Me, to 10yo: The first step in doing your math homework is *starts crying*

@MomofTeen

My bra as colander, catching stray food since age 15.

@JJSummertime

I’d probably be on time more often if I had an alarm clock that yelled, “Pancakes are ready!”

@ddsmidt

Sometimes men engage in risky behavior.

Like when they buy a vacuum cleaner for their wife for her birthday present.

@dannyboy7813

[Getting phone call from the School]

Teacher: I’m afraid I have to inform you, your son was in a fight.

M: Did he win?

T: That’s not really relevant.

M: It is to the winner.

@TheAlexNevil

The Exorcist (1973): a child is possessed by a demon. Hilarity ensues.

@LackOfShame

Me: Do you like the new ceiling fan?

Her: Yeah, but the fan light is really dull.

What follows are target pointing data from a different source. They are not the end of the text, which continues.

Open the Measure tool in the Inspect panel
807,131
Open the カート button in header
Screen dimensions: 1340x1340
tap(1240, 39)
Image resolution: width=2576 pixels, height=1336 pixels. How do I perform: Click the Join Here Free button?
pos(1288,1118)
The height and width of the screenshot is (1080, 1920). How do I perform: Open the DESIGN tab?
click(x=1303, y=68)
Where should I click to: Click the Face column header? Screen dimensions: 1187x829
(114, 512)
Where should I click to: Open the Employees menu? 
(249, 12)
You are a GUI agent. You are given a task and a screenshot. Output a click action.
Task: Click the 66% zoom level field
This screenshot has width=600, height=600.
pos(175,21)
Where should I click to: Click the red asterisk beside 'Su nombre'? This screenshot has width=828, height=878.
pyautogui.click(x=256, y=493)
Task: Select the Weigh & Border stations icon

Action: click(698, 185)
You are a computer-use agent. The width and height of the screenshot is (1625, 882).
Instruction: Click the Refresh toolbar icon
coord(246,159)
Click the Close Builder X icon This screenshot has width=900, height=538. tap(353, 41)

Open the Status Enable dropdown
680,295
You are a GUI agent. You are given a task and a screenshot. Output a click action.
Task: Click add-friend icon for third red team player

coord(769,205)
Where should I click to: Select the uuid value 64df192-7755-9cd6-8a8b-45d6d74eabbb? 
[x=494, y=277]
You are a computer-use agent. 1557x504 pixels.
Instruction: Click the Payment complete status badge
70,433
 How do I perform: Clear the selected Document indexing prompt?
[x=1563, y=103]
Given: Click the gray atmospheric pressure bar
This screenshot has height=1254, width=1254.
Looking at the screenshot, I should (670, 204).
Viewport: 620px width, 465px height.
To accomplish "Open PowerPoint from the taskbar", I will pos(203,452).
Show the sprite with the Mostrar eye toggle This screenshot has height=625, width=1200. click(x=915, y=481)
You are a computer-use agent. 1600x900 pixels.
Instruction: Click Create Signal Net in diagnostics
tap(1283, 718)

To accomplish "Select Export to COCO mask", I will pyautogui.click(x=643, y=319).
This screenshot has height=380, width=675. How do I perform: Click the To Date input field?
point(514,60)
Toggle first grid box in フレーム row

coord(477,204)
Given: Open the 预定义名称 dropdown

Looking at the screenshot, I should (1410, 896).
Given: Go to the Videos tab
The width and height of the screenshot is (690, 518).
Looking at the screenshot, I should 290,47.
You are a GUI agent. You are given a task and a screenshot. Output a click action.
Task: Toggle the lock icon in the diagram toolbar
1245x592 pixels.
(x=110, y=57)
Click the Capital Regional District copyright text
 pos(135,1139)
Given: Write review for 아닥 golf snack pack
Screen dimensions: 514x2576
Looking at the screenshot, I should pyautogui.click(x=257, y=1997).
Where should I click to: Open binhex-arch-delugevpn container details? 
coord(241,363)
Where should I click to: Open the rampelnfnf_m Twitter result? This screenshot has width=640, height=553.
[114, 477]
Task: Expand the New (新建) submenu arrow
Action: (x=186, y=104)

Fan light: Ok wow like I’m right here

@stevezorz

Facebook now tags fake news stories from sites like The Onion with #satire to protect users who lack 1st grade critical thinking skills.

@OllyiConic

me: please don’t be mad

getaway driver: what’s wrong

me(left the money in the bank): nothing let’s go

@SketchesbyBoze

getting really tired of taking a girl out for drinks, then dropping by her house on the following day and being told by her mum “you must have the wrong house” [motioning to a black-and-white photograph of my date from the night before] “Sarah died thirteen years ago last night.”